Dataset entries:
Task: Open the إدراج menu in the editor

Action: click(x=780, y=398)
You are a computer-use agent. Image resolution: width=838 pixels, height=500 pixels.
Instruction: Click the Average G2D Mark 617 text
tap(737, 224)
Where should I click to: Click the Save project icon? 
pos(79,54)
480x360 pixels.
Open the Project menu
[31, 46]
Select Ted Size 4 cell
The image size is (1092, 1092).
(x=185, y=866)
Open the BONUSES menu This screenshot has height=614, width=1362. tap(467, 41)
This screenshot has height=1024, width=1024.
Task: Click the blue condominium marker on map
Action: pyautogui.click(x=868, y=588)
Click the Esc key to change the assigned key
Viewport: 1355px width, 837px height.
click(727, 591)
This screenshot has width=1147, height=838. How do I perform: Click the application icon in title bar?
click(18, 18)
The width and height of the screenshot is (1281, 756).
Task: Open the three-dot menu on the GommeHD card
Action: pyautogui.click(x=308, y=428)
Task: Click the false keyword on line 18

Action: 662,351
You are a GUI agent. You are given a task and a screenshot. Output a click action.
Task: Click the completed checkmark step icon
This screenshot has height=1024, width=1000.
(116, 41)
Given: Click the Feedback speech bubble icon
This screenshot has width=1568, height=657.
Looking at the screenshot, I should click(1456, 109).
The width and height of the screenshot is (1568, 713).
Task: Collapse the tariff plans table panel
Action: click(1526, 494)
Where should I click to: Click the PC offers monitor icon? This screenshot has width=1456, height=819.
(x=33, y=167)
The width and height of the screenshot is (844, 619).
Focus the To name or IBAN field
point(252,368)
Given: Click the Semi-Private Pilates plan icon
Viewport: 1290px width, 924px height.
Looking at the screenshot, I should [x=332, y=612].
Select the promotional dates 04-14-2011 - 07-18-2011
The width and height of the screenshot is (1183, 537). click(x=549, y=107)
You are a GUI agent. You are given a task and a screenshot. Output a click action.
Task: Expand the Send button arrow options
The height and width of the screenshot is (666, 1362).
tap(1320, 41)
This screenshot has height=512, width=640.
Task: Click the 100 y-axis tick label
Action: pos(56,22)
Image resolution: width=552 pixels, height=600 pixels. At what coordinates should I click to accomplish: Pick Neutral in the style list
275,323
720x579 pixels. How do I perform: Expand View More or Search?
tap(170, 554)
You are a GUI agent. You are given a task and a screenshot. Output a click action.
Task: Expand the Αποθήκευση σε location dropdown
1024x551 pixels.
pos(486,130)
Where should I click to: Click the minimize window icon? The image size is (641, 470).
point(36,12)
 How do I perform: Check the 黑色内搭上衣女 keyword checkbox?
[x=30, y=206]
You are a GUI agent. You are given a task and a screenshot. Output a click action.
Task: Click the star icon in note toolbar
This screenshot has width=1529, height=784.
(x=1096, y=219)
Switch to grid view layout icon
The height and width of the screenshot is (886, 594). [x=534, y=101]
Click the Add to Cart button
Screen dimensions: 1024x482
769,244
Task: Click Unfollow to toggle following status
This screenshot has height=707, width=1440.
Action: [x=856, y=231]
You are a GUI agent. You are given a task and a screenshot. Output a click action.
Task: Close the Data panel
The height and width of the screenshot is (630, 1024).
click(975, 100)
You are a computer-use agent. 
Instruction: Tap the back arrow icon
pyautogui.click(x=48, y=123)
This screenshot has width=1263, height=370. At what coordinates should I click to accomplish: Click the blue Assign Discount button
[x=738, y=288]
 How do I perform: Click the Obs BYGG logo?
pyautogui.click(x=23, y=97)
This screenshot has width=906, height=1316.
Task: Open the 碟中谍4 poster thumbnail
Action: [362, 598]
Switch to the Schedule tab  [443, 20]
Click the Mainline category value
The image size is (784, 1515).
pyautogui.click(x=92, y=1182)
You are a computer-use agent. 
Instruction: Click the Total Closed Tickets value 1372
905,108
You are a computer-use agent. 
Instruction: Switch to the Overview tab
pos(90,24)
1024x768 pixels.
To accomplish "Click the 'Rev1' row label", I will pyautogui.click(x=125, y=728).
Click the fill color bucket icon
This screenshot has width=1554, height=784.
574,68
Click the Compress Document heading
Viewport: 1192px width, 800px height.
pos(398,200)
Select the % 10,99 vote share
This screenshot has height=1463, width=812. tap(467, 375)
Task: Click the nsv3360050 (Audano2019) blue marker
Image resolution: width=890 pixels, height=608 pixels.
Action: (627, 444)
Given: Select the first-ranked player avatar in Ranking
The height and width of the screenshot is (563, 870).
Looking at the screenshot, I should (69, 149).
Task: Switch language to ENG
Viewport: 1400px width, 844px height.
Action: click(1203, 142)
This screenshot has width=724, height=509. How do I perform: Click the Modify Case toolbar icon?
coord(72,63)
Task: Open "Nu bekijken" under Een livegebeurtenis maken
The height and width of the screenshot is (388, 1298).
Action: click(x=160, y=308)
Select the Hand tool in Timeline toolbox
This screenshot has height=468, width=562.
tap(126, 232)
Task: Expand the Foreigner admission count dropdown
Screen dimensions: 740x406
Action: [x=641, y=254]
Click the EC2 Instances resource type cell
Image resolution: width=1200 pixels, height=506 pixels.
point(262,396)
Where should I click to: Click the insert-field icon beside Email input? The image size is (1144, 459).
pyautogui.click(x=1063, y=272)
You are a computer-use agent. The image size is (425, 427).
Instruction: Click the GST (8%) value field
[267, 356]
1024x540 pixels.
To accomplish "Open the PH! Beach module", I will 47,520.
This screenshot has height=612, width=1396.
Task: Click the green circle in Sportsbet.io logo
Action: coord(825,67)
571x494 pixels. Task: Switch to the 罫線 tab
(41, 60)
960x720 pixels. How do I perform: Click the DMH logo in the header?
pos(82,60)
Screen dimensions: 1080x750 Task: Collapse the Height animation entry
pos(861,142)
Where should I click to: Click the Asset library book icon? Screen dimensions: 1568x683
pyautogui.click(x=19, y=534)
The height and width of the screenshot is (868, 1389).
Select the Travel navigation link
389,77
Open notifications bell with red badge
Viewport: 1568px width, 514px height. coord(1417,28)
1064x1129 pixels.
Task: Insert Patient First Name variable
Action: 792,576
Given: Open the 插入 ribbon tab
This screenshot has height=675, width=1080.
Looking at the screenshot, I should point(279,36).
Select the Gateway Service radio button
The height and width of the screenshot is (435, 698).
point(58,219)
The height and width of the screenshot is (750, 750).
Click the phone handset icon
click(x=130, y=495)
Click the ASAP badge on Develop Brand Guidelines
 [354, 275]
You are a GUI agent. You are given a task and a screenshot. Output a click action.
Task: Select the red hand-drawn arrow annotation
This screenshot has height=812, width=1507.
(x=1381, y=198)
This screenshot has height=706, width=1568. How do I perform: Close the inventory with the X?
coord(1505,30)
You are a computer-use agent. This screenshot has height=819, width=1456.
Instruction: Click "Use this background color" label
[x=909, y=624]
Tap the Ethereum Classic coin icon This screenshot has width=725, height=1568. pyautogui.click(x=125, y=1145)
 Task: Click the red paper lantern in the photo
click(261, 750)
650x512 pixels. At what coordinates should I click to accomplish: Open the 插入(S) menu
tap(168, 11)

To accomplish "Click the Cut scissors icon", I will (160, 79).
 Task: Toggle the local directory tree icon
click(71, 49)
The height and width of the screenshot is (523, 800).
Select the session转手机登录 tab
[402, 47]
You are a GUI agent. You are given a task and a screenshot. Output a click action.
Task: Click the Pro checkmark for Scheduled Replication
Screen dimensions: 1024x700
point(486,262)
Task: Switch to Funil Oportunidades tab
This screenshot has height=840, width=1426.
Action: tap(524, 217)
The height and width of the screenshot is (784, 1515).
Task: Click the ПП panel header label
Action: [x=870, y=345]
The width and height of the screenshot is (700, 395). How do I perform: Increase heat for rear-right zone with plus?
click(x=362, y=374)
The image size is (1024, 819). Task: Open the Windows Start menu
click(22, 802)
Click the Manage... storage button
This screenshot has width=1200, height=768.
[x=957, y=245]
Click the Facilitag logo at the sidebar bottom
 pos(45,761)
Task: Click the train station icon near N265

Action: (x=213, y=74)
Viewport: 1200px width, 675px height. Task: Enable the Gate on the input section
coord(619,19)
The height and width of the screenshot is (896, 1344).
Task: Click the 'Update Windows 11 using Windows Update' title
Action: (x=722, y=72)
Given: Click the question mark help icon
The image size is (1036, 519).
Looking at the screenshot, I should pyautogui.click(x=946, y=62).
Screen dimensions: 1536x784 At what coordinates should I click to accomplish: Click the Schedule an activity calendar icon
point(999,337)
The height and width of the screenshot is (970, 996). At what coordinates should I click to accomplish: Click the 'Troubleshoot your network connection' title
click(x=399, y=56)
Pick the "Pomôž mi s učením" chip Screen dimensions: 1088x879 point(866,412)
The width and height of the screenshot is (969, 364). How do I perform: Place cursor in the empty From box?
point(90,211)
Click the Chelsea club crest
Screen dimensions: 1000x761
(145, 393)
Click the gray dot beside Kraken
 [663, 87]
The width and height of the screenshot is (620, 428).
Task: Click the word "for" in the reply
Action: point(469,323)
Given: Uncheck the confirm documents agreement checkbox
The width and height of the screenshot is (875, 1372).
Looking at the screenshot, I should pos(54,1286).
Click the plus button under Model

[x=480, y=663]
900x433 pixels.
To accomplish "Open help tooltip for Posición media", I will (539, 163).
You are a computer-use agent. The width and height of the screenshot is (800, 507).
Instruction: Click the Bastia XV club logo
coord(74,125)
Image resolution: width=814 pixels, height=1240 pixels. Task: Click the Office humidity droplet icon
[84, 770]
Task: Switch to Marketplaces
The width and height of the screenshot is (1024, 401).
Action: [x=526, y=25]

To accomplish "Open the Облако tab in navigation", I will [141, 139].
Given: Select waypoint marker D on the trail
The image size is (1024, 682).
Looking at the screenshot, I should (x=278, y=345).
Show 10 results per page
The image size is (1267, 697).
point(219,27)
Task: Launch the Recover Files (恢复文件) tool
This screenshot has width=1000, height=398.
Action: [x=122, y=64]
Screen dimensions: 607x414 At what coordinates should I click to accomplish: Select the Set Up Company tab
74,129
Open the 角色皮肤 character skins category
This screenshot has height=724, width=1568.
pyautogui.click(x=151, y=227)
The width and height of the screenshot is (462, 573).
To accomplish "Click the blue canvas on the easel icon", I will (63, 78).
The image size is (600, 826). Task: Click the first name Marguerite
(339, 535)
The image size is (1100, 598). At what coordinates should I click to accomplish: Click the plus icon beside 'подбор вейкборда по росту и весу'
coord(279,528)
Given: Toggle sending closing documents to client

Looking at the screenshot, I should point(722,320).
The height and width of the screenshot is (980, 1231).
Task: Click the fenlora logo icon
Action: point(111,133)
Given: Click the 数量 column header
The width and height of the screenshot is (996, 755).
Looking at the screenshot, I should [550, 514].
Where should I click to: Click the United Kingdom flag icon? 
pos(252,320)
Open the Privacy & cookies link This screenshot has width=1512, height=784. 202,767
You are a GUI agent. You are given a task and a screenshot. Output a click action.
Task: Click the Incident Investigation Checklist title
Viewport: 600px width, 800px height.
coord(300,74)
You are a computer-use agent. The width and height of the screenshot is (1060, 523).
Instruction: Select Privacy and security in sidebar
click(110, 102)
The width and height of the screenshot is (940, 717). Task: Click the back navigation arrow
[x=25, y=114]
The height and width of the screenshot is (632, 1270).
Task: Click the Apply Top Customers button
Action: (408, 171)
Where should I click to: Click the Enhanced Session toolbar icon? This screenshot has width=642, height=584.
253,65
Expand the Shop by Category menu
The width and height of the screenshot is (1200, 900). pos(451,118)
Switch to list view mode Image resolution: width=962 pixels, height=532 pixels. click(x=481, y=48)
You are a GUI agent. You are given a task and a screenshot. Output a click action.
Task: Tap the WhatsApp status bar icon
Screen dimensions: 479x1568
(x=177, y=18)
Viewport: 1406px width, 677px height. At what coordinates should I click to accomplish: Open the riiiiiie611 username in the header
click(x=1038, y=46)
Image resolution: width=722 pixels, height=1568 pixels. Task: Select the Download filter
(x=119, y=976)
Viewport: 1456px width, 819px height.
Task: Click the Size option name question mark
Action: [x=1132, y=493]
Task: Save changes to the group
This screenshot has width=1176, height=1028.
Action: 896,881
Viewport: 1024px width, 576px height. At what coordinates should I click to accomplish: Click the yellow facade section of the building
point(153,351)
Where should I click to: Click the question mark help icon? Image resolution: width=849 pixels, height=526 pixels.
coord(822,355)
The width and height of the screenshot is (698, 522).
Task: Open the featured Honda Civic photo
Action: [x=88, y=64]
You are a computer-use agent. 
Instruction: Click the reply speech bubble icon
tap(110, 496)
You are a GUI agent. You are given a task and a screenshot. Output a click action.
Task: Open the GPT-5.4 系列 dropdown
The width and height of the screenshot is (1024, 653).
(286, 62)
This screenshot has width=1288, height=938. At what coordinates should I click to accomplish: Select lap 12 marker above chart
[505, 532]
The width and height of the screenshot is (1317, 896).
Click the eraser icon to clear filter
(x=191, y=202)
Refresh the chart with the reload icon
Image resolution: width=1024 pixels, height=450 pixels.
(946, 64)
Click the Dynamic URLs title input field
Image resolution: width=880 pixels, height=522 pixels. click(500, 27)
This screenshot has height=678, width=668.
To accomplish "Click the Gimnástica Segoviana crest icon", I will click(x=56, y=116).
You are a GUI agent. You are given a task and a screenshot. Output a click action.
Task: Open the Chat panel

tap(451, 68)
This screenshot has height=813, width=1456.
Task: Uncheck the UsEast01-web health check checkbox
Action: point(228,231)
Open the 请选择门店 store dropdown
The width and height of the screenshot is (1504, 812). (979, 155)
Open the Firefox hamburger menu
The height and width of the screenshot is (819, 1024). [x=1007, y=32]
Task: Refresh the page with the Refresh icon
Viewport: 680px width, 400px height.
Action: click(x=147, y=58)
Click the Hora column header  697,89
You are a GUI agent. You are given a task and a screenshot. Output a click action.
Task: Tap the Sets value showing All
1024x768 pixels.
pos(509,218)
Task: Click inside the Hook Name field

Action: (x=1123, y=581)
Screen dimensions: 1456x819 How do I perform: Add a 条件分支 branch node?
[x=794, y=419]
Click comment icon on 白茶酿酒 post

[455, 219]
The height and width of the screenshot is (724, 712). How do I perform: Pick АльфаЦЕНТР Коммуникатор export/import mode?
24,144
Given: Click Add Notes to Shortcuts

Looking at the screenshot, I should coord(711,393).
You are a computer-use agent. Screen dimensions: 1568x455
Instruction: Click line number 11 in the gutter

* _Activity_:
Output, from the data above, the lines from the line with "Screen dimensions: 607x414" to the line with "The width and height of the screenshot is (462, 573)." exactly as they stand, both ends included and nothing else.

* _Expected answer_:
Screen dimensions: 607x414 At what coordinates should I click to accomplish: Select the Set Up Company tab
74,129
Open the 角色皮肤 character skins category
This screenshot has height=724, width=1568.
pyautogui.click(x=151, y=227)
The width and height of the screenshot is (462, 573).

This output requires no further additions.